I could talk about Bill C-42, which shows a complete disregard for our own sovereignty by giving the Americans information about Canadian travelers flying over—but not touching down in—the U.S. I could talk about his manoeuvring to remove positive discrimination from the public service, which would affect First Nations representation in the federal bureaucracy in particular. I could talk about how he contemptuously forces our judges to impose minimum sentences that prevent them from ruling on the facts of each case, a pale imitation of the costly U.S. system that is filling that country’s prisons and doing nothing to improve safety. And what about his plan to kill the firearms registry and put citizens at risk, or his scheming to discredit Statistics Canada and spread his own propaganda?

Since the list is long, I’ll restrict myself to the recent decision by Conservative senators to kill Bill S‑216 by refusing to hold a vote. This precedent-setting decision is an insult to our institutions. How can parliamentarians refuse to vote on legislation? It also shows the Conservatives’ total lack of respect for the 400 former Nortel employees who are disabled and now face the loss of their rights on December 31, 2010.

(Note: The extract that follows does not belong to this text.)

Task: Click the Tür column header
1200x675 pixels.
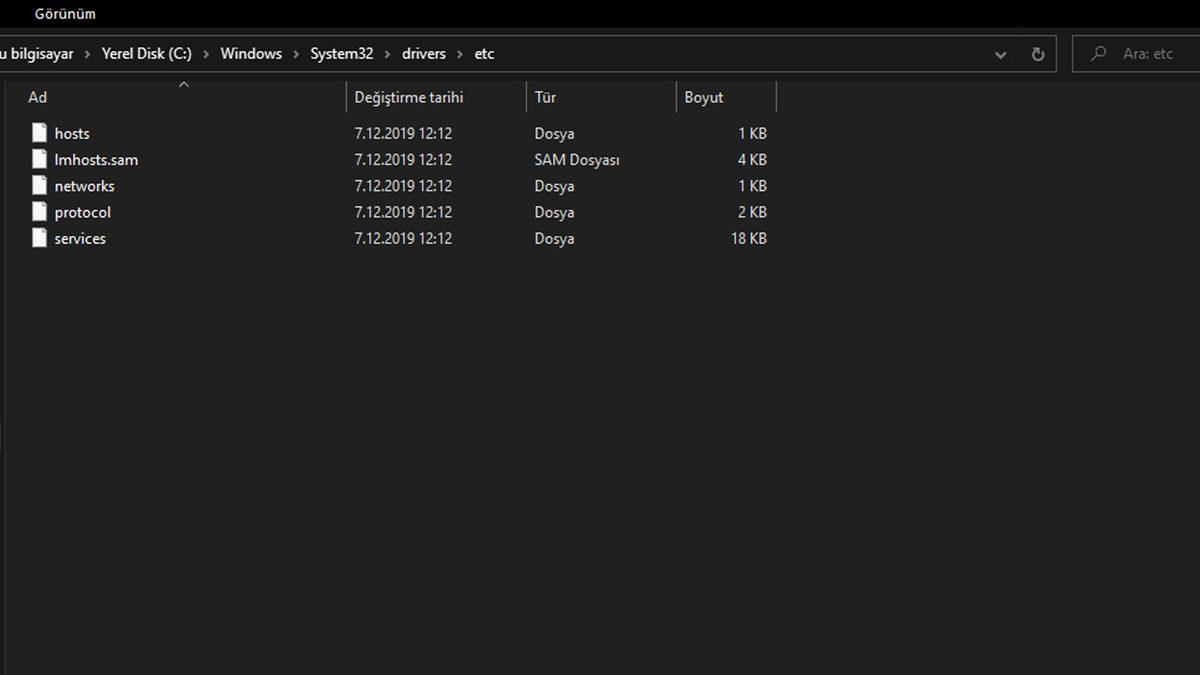Action: [545, 98]
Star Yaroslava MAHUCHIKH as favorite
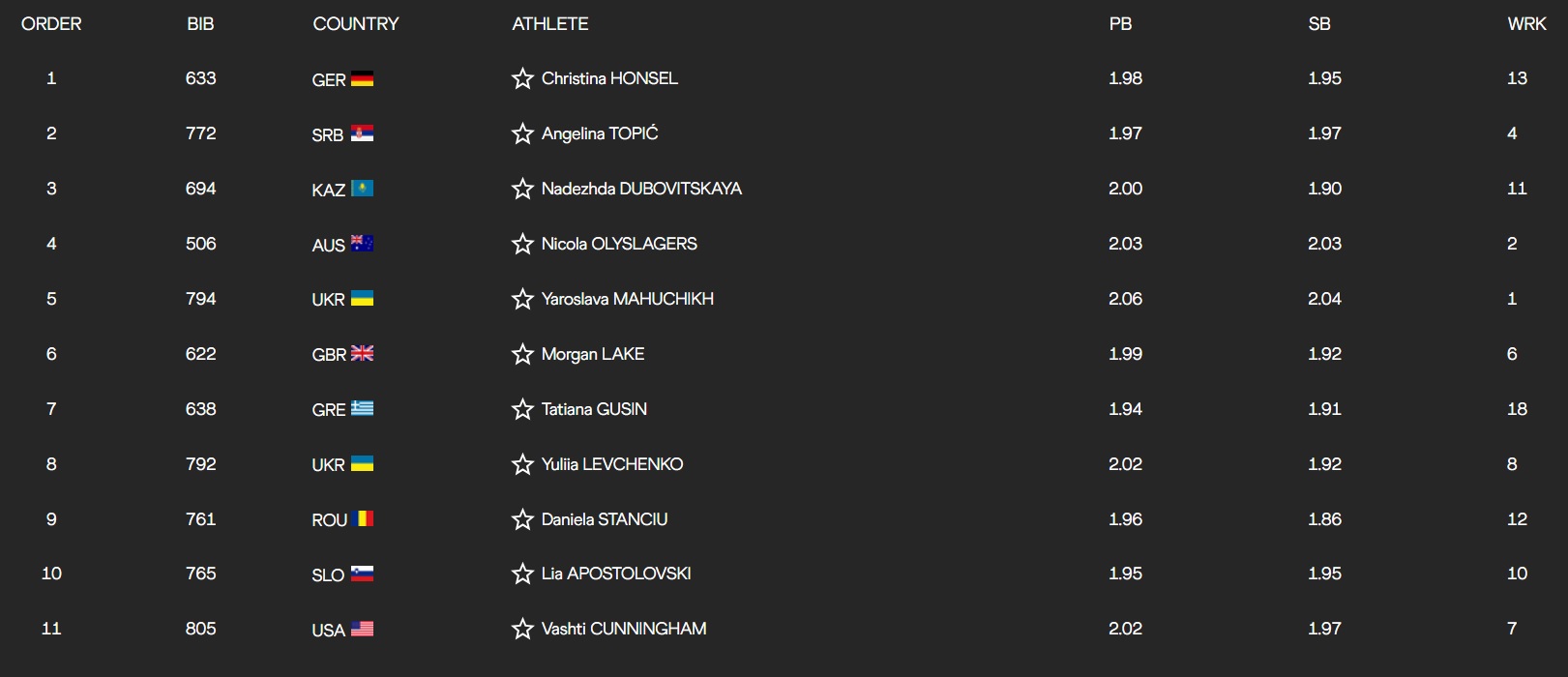1568x677 pixels. (522, 299)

What happened? Following Nortel’s bankruptcy—caused mainly by administrators who were cooking the books—disabled employees found themselves without benefits even though they had paid contributions to Sun Life. In fact, the disability benefits were self-insured by Nortel. In response to this unfair situation and the difficulties it has caused the people concerned, my colleague, Liberal Senator Art Eggleton, tabled Bill S-216 on March 25, 2021 to amend the Bankruptcy and Insolvency Act and ensure that a small portion of Nortel’s $6 billion in assets would go to disability pensions and essential medical services.

On November 25, Conservative senators decided that this bill posed a risk to the economy, a fallacious argument disputed by many experts. The Conservatives have decided which side they are on: they would rather help out big business than ordinary citizens, even when those citizens are disabled.

This decision can be seen as part of a broader objective: to turn public opinion against Canada’s Senate and impose an elected Senate, under the prime minister’s thumb. But the Senate has always been the voice of minorities, of the regions and of citizens who cannot be heard in the House of Commons. It has also been a defender of our Constitution. The Conservatives recently gained a majority in the Senate and have already managed to kill Bill C-311 on climate change, an historic moment that saw the Senate kill a bill passed by the House of Commons without even studying it. The goal: to incite the public to turn against the Senate.

The Liberals have condemned this move, and the end of Bill S-216 could be part of this same process to destabilize our institutions. Make no mistake, to reform or abolish the Senate would be to fall into the Conservatives’ trap, and they serve only their own interests and ideology. And in the end, 400 disabled former Nortel employees won’t carry much weight in a federal election.